→ Exercise brief:
Print every entry again exactly, with no pictures.

*** Source records ***

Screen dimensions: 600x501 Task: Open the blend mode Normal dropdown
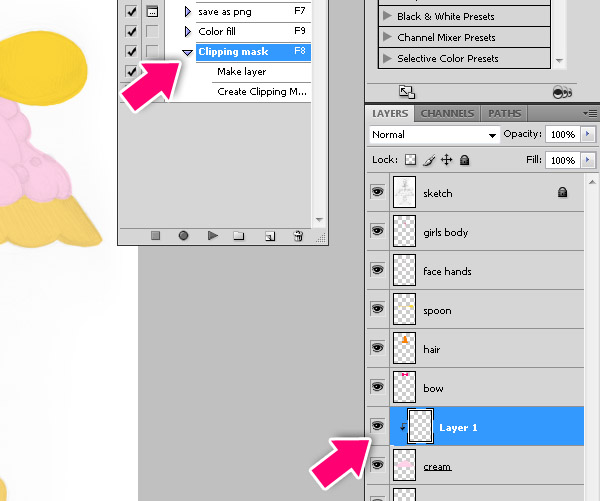pos(434,134)
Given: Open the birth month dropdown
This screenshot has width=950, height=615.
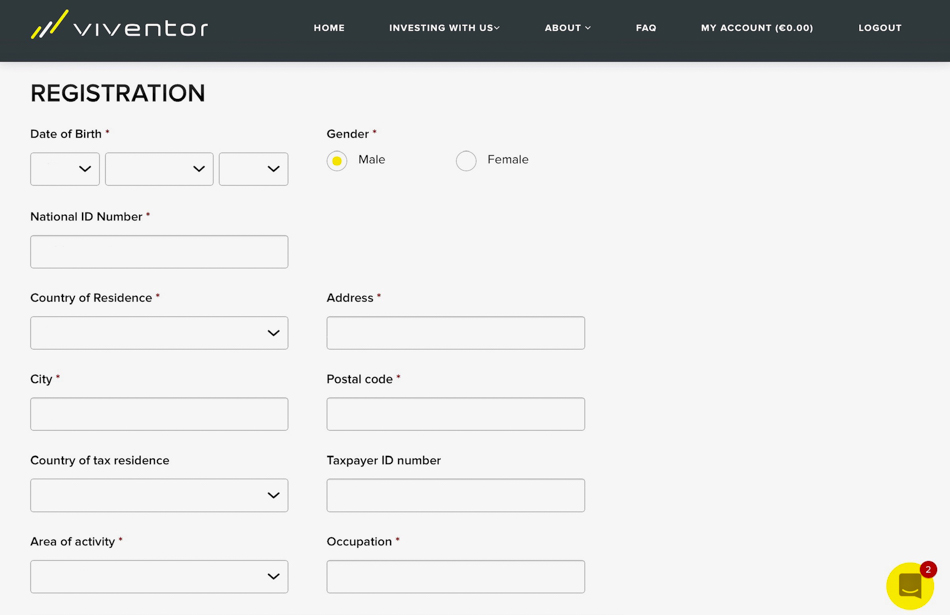Looking at the screenshot, I should [x=159, y=169].
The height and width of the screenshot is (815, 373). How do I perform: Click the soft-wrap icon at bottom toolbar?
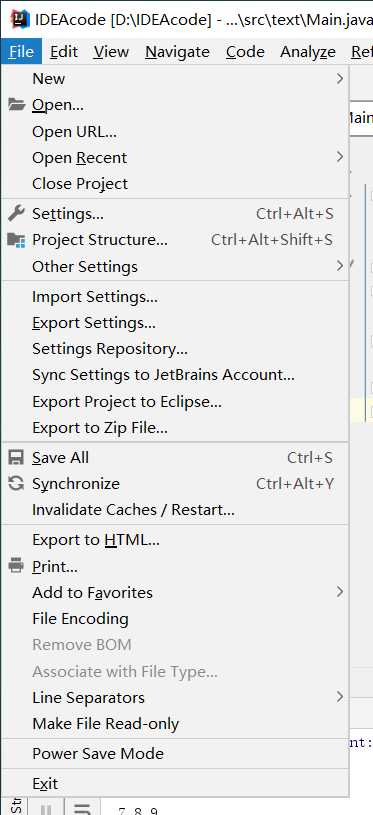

*** End of Source records ***

→ Written answer:
Screen dimensions: 600x501 Task: Open the blend mode Normal dropdown
pos(434,134)
Given: Open the birth month dropdown
This screenshot has width=950, height=615.
Looking at the screenshot, I should [x=159, y=169].
The height and width of the screenshot is (815, 373). How do I perform: Click the soft-wrap icon at bottom toolbar?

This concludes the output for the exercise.